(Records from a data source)

========================

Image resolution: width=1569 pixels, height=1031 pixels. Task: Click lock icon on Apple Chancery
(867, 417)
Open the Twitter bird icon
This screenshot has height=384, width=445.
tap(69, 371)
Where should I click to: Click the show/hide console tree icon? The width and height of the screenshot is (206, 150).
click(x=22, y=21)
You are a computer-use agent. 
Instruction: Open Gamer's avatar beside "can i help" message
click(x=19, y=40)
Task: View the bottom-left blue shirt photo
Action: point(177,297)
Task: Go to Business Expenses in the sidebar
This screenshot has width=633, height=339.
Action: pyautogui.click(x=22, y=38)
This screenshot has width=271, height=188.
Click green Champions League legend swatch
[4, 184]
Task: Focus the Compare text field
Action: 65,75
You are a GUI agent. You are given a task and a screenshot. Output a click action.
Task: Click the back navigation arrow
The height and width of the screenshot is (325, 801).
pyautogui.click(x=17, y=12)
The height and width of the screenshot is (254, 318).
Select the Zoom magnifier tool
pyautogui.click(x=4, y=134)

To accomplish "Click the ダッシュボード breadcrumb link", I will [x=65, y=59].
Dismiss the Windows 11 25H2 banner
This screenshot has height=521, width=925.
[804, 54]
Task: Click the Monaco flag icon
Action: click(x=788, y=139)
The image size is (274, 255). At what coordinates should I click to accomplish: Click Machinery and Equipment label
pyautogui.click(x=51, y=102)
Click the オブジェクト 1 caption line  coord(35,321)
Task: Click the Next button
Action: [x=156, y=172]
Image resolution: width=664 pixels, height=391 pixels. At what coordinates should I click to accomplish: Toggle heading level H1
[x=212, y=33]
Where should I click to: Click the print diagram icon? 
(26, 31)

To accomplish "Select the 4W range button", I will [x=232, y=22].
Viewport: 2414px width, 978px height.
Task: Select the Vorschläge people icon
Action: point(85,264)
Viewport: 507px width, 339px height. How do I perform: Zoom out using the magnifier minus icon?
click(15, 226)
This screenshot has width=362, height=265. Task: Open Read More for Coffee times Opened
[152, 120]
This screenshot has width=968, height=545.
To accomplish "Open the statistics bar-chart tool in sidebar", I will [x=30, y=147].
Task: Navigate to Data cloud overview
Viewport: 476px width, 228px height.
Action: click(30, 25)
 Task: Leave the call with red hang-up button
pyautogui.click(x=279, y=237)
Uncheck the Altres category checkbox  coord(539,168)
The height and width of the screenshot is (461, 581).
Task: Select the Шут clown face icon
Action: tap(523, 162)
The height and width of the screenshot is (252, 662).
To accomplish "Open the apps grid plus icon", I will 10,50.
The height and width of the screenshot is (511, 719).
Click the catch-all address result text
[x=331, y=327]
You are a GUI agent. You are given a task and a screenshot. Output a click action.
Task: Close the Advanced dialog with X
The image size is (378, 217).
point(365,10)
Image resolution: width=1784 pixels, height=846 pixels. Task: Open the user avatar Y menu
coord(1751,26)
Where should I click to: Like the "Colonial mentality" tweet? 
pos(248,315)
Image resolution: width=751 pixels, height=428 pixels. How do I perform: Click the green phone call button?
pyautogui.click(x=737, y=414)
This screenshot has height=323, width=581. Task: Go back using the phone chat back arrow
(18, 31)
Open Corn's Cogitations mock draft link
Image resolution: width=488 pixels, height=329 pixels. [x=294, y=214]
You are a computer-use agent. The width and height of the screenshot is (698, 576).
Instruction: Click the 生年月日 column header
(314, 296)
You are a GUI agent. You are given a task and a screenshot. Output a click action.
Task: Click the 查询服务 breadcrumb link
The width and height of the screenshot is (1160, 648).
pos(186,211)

========================

* WHAT THIS TASK INVOLVES: Look above and return each line of the records exactly, from the very first through the line with "The height and width of the screenshot is (254, 318).", both included.

* YOUR SOLUTION:
Image resolution: width=1569 pixels, height=1031 pixels. Task: Click lock icon on Apple Chancery
(867, 417)
Open the Twitter bird icon
This screenshot has height=384, width=445.
tap(69, 371)
Where should I click to: Click the show/hide console tree icon? The width and height of the screenshot is (206, 150).
click(x=22, y=21)
You are a computer-use agent. 
Instruction: Open Gamer's avatar beside "can i help" message
click(x=19, y=40)
Task: View the bottom-left blue shirt photo
Action: point(177,297)
Task: Go to Business Expenses in the sidebar
This screenshot has width=633, height=339.
Action: pyautogui.click(x=22, y=38)
This screenshot has width=271, height=188.
Click green Champions League legend swatch
[4, 184]
Task: Focus the Compare text field
Action: 65,75
You are a GUI agent. You are given a task and a screenshot. Output a click action.
Task: Click the back navigation arrow
The height and width of the screenshot is (325, 801).
pyautogui.click(x=17, y=12)
The height and width of the screenshot is (254, 318).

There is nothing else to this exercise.